Beberapa upaya pemadaman sudah dilakukan oleh pihak setempat seperti dari kepolisian dan pemadam kebakaran sudah turun melakukan pemadaman di Bukit Desa Siboro (Poskota.co.id).
Karhutla tidak selalu diakibatkan oleh faktor kondisi cuaca saja. Melainkan, disebabkan oleh ulah tangan manusia-manusia tak bertanggung jawab yang memiliki kepentingan di sana. Karena ini bukan pertama kali terjadi, tetapi sudah sering dan terus berulang.
Mungkin ini masih sebagian kecil kebakaran hutan dan lahan. Masih banyak kebakaran-kebakaran lain di berbagai wilayah yang tidak terekspos oleh media. Yang membawa dampak kerugian kesehatan dan ekonomi bagi rakyat. Namun tindakan pemerintah tidak menyentuh persoalan mendasar yakni hanya untuk kepentingan kaum kapitalis yang mengeruk keuntungan dari 'petak umpet' kebakaran hutan.
Ya, begitulah tabiat kapitalis. Semua diukur karena asas manfaat tak perduli dampak yang akan terjadi karena ulahnya. Apabila dilihatnya ada keuntungan maka akan dia sikat. Sudah seharusnya negara berpihak terhadap rakyatnya, memperhatikan kebutuhan mendasar rakyat. Seperti yang tertuang dalam Konstitusi Undang-Undang Negara Republik Indonesia Tahun 1945. Setelah amandemen, ketentuannya dirumuskan dalam Pasal 28H ayat (1) yang menegaskan:
”setiap orang berhak hidup sejahtera lahir dan batin, bertempat tinggal dan mendapatkan lingkungan hidup yang baik dan sehat serta berhak memperoleh pelayanan kesehatan” (Pslh.ugm.ac.id).

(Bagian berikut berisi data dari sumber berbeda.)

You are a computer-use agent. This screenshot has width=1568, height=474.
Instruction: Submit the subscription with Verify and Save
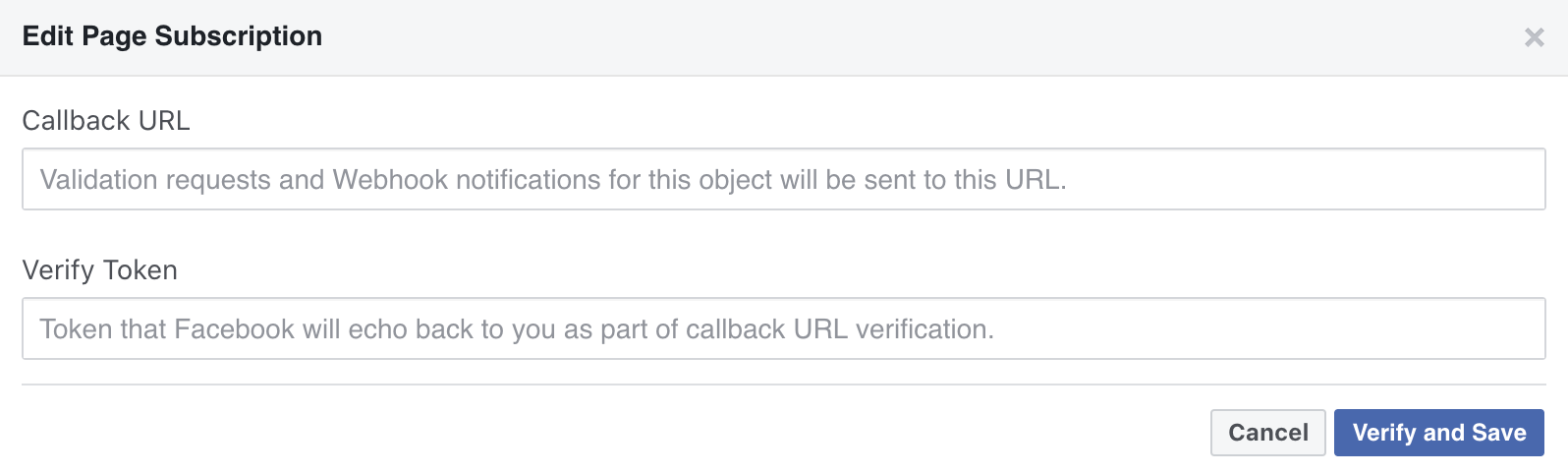tap(1438, 433)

Pada prinsipnya, rakyat berhak mendapat haknya sebagai warga negara. Hak Asasi Manusia (HAM) adalah seperangkat hak yang melekat pada hakikat dan keberadaan manusia sebagai mahkluk Tuhan Yang Maha Esa dan merupakan anugerah-Nya yang wajib dihormati, dijunjung tinggi dan dilindungi oleh negara, hukum, Pemerintah, dan setiap orang demi kehormatan serta perlindungan harkat dan martabat manusia.
Sifat HAM yang melekat kemudian menekankan arti penting dari adanya HAM yaitu, bagaimanakah upaya-upaya negara untuk memberikan jaminan kepada masyarakat dalam rangka pemenuhan atas HAM?
Adapun realisasi hak atas lingkungan hidup yang baik dan sehat sesungguhnya merupakan upaya mewujudkan pemenuhan hak-hak asasi lainnya, khususnya hak untuk hidup, hak untuk mendapatkan standar kehidupan yang layak, hak kesehatan, dan hak-hak lainnya yang dalam pemenuhannya sangat terkait dengan kondisi lingkungan hidup yang baik dan sehat.
Makna yuridis terhadap hak atas lingkungan yang baik dan sehat harus diwujudkan melalui pembentukan berbagai saluran hukum, sebagai upaya perlindungan hukum bagi masyarakat di bidang lingkungan hidup. Bentuk-bentuk perlindungan tersebut, antara lain yaitu hak mengambil bagian dalam prosedur hukum administrasi, seperti hak berperan serta (inspraak, public hearing) atau hak banding (beroep) terhadap penetapan administrasi (tata usaha negara). Demikian lah seharus peran negara kepada rakyatnya.
Menjaga lingkungan merupakan salah satu kewajiban kita sebagai masyarakat untuk mempertahankan kelestarian alam yang ada, salah satunya yaitu menjaga hutan. Karena hutan merupakan tempat yang sangat bermanfaat bagi semua makhluk hidup, karena bisa untuk mendapatkan sumber daya alam dari hutan, dan juga bisa untuk keberlangsungan hidup hewan terutama dan banyaknya tumbuhan yang bisa didapatkan dari hutan.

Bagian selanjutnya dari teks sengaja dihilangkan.